**WHAT TO WORK ON**:
Quote the records that follow in full, leaving the pictures out.

**RECORDS PROVIDED**:
━━━━━━━━
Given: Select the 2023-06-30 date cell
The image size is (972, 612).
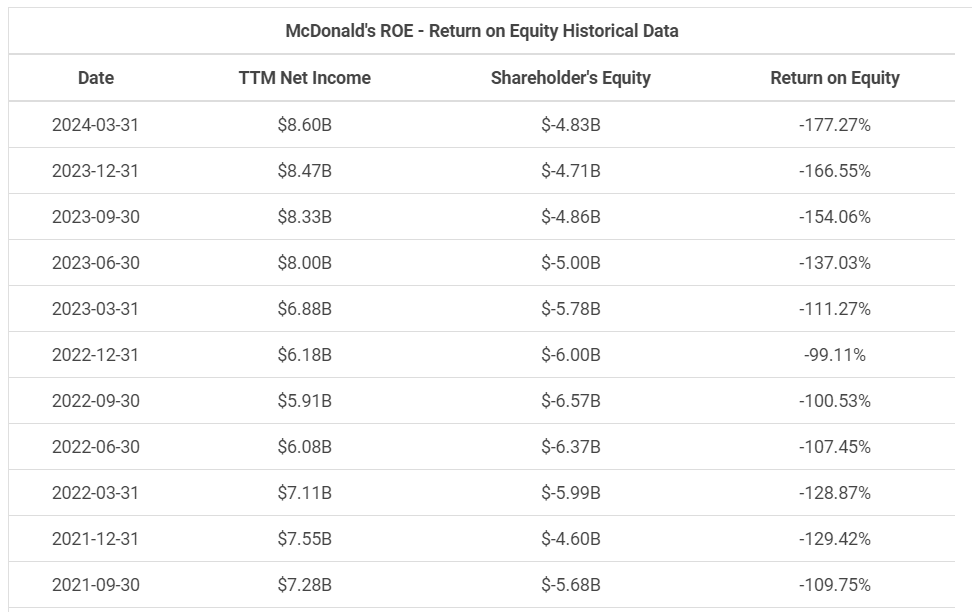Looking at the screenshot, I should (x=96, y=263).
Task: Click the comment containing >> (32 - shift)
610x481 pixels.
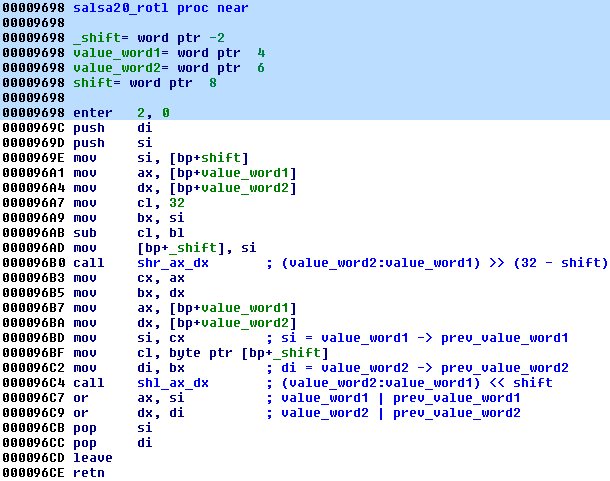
━━━━━━━━
**SOLUTION FOR THIS PROBLEM**:
Given: Select the 2023-06-30 date cell
The image size is (972, 612).
Looking at the screenshot, I should (x=96, y=263).
Task: Click the comment containing >> (32 - shift)
610x481 pixels.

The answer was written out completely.